Mit dem Sieg vor Titelverteidiger Norwegen (+ 15,4 Sekunden) und Frankreich (33,6 Sekunden) sorgte das nur mit drei Nachladern belastete Quartett für den ersten deutschen WM-Staffelsieg seit der Heim-WM 2004, den letzten großen Staffel-Titel gewannen die Deutschen zwei Jahre später bei den Olympischen Spielen in Turin. Die letzte WM-Staffelmedaille gab es vor zwei Jahren in Nove Mesto mit Bronze. Insgesamt ist es die vierte Medaille in Kontilahti.
Ein Platz auf dem Podium war in diesem prestigeträchtigen Rennen fest eingeplant, insgeheim hoffte man aber auf nicht weniger als auf Gold. "Es ist endlich mal Zeit für Gold", hatte Verfolgungs-Weltmeister Lesser vor dem Startschuss gesagt. Und auch Bundestrainer Mark Kirchner legte seine sonst offensiv zur Schau gestellte Zurückhaltung diesmal ab: "Der Titel ist das Ziel."
Einen Blick für den malerischen Sonnenuntergang an der "Bärenbucht" hatten die Skijäger nicht - dafür ging es um zu viel. Startläufer Lesser untermauerte mit zehn schnellen Schuss ins Schwarze sein nach Verfolgungs-Gold gewachsenes Selbstvertrauen und schickte Daniel Böhm als Dritten auf die führenden Norweger in die Loipe. Der 28-jährige Böhm, der bereits in der Mixed-Staffel und im Einzel mit starken Leistungen aufwarten konnte, zeigte sein über die gesamte Saison erarbeitetes neues Selbstbewusstsein. Er schloss sofort die Lücke und kam als Führender zum Stehendschießen. Da brauchte er zwar zwei Nachlader, trotzdem hielt Böhm als Dritter nur 3,1 Sekunden hinter Frankreich sein Team auf Kurs. Und Peiffer demonstrierte, was das deutsche Team so stark macht: die Ausgeglichenheit. Läuferisch ohnehin auf einem Top-Niveau zeigte der Harzer auch am Schießstand traumhaft sichere und schnell gesetzte Schüsse, allesamt ins Schwarze.

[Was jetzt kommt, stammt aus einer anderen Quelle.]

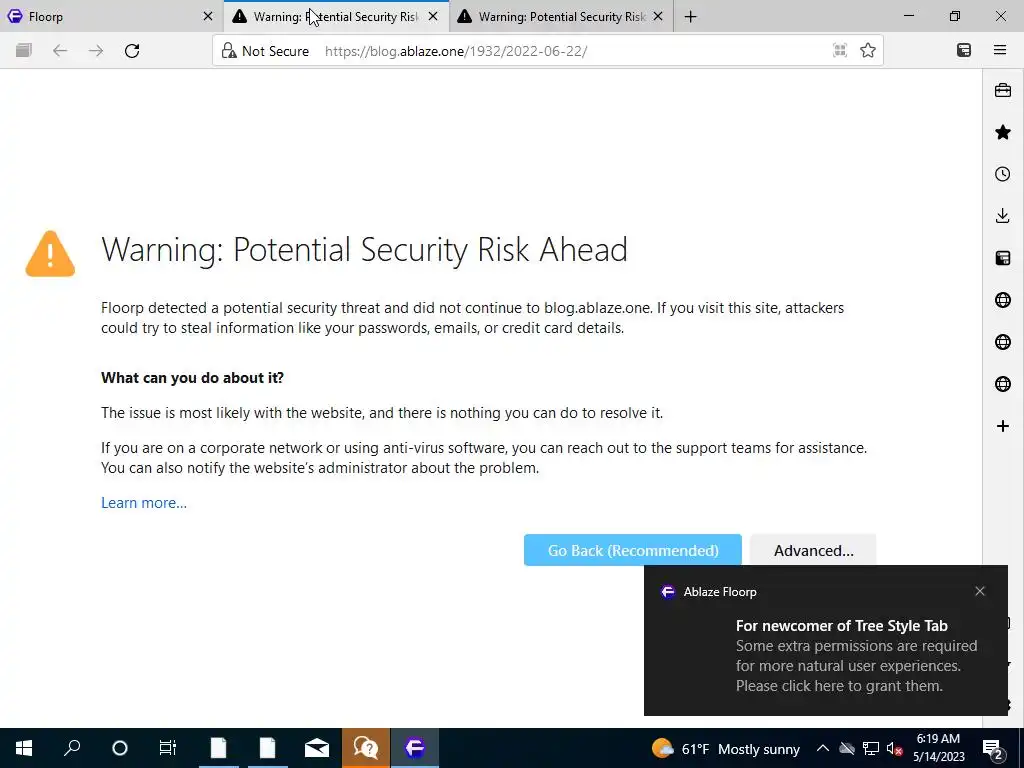Open the hamburger application menu
The width and height of the screenshot is (1024, 768).
point(1000,50)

So ging Schlussläufer Schempp mit einem Vorsprung von 15 Sekunden auf die ihn jagenden Konkurrenten Emil Hegle Svendsen aus Norwegen und den Tschechen Ondrej Moravec in die alles entscheidende Rennphase. "Ich möchte nicht in Simons Haut stecken. Emil im Nacken zu haben, ist nicht unbedingt das Schönste", sagte Peiffer mit Blick auf das alles entscheidende Duell. Doch Schempp agierte wie seine Teamkollegen weltmeisterlich, selbst ein Nachlader im stehenden Anschlag konnte ihn nicht aus dem Konzept bringen.
Am Sonntag wollen die Deutschen dann in den abschließenden Massenstarts für weitere WM-Medaillen sorgen.